Doucement mais surement, le RMB – la devise officielle de la Chine – est adoptée par un nombre croissant de Français, essentiellement des entreprises, sur fond d’internationalisation de la monnaie chinoise. Trois événements majeurs y ont largement contribué : l’ouverture, en septembre 2014 à Paris, de la chambre de compensation1 en RMB offshore (lire encadré) au sein de la Bank of China Paris Branch ; l’entrée, en octobre 2016, du RMB dans le panier des DTS (droits de tirage spéciaux) du Fonds monétaire international2 ; enfin, l’intégration, en janvier 2018, du RMB par la Banque de France dans ses réserves de change3. Autant de signes qui témoignent d’une tendance de fond : la monnaie chinoise est de plus en plus reconnue comme une monnaie qui compte dans les transactions internationales.

Force est toutefois d’observer un paradoxe criant : alors que la Chine s’est, dès 2013, imposée comme la première puissance commerciale du monde devant les États-Unis (4 160 milliards de dollars) -- tant en exportations (2 210 milliards) qu’en importations (1 950 milliards) --, le RMB, sa monnaie, ne représente encore que 2,15 % des facturations ou règlements des transactions internationales, contre 40 % pour le dollar (SWIFT, 1er mars 2019). Autre chiffre, qui met en lumière un phénomène tout aussi paradoxal (FMI, décembre 2018) : alors que le PIB chinois pèse environ 16 % du total mondial, le RMB ne constitue que 1,80 % des réserves de change de la planète, contre 61,94 % pour le dollar.

Pour autant, la montée en puissance du RMB est sur les rails, inéluctable. En effet, si le RMB ne représente que 2,15 % des transactions facturées et réglées au niveau mondial, sa part n’était que de 1,68 % fin 2017. Si le RMB n’occupe que 1,80 % des réserves de change mondiales, plus de soixante États dont la France l’ont d’ores et déjà inclus dans leurs réserves de change - un phénomène quasi inexistant il y a six ans. Et, selon les prévisions de HSBC, la part du RMB dans les réserves de change mondiales pourrait dépasser les 7 % en 2020 avant d’atteindre les 10 % en 2025.

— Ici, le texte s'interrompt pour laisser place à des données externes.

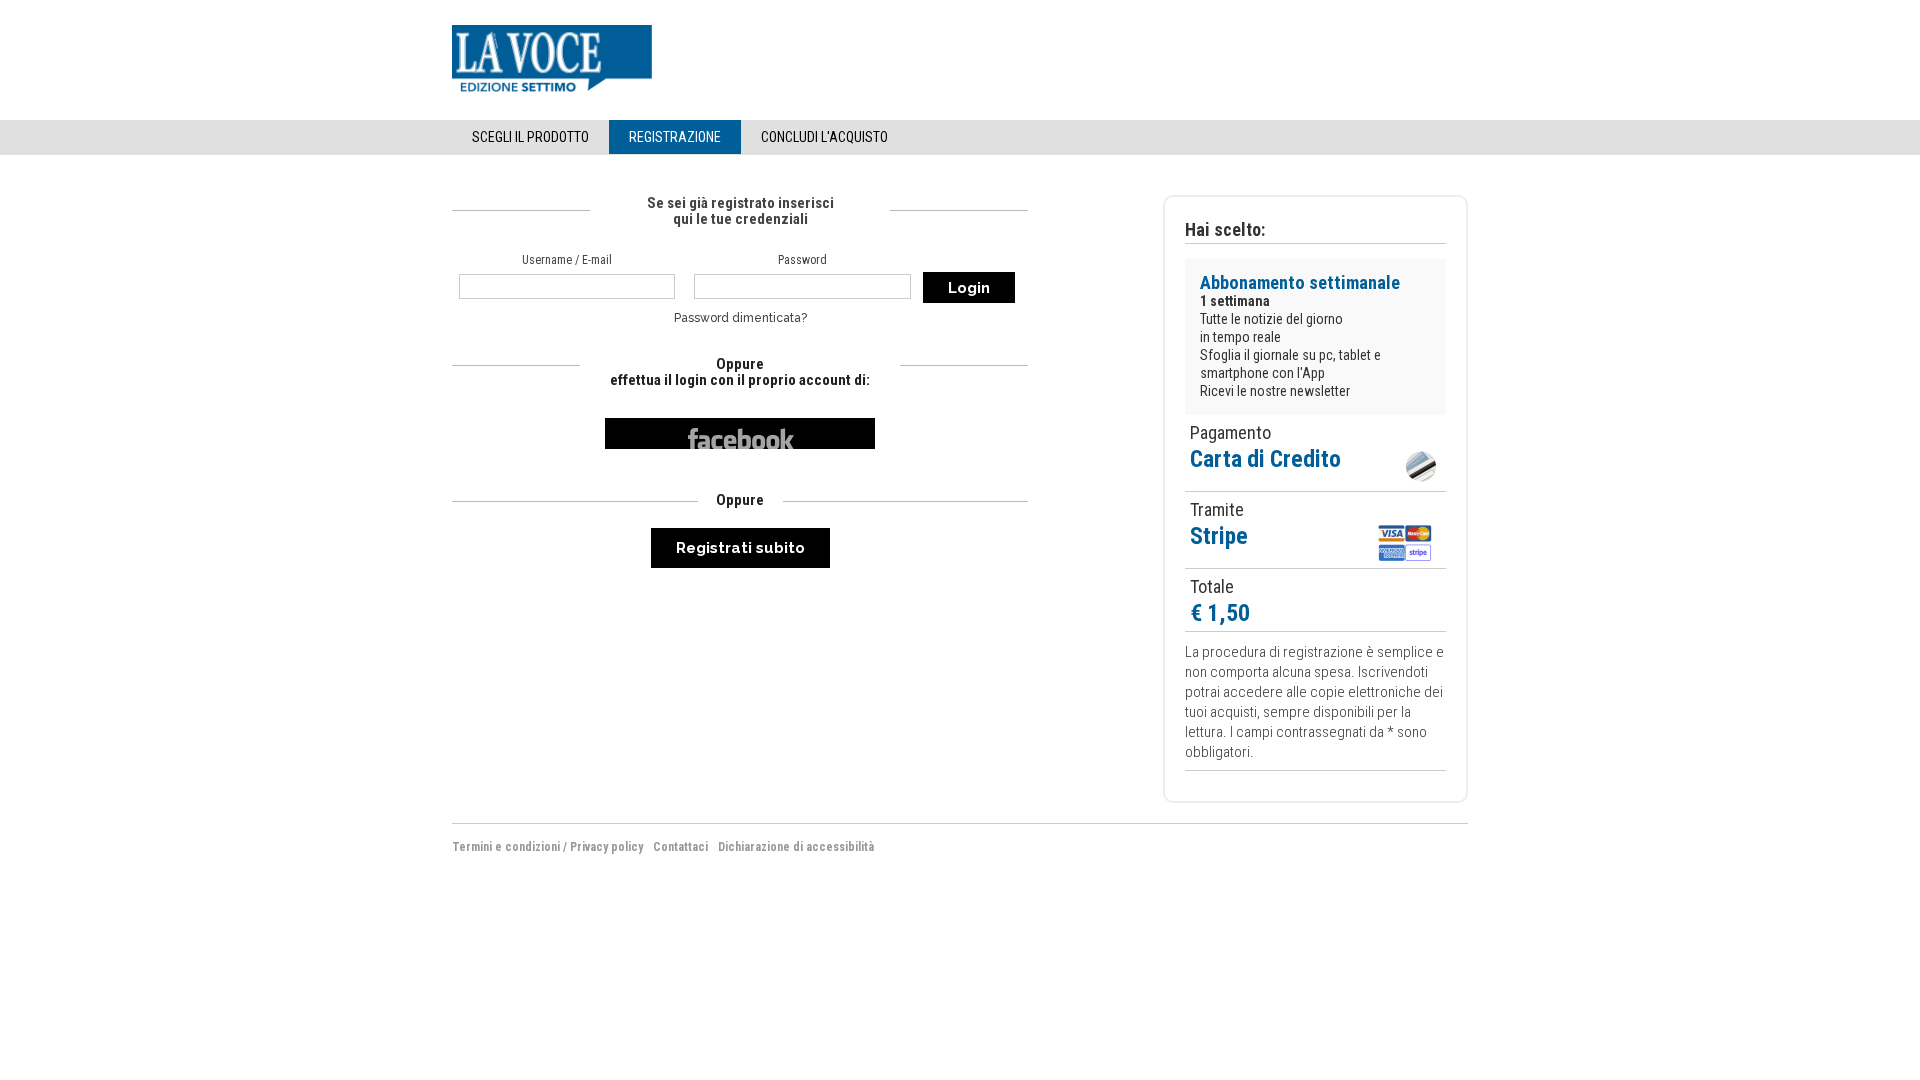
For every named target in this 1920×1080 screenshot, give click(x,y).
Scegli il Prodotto (530, 137)
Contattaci (680, 847)
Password (802, 260)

C’est donc dans un contexte globalement porteur que le RMB a peu à peu pénétré dans le tissu économique hexagonal. Pour les Français, l’utilisation de la monnaie chinoise présente plusieurs avantages : elle permet aux importateurs de libérer leurs fournisseurs chinois du risque de change et, en retour, de négocier une réduction de prix ; elle permet aux exportateurs (qui acceptent de vendre en monnaie chinoise) de fidéliser voire d’élargir leur clientèle d’acheteurs chinois ; elle permet aussi de réduire les coûts de financement : les obligations libellées en RMB offrent non seulement une source compétitive de financement et donc une alternative au dollar ou à l’euro par exemple, mais aussi la possibilité d’exploiter une nouvelle base d’investisseurs en quête d’actifs en monnaie chinoise. La liste n’est pas exhaustive.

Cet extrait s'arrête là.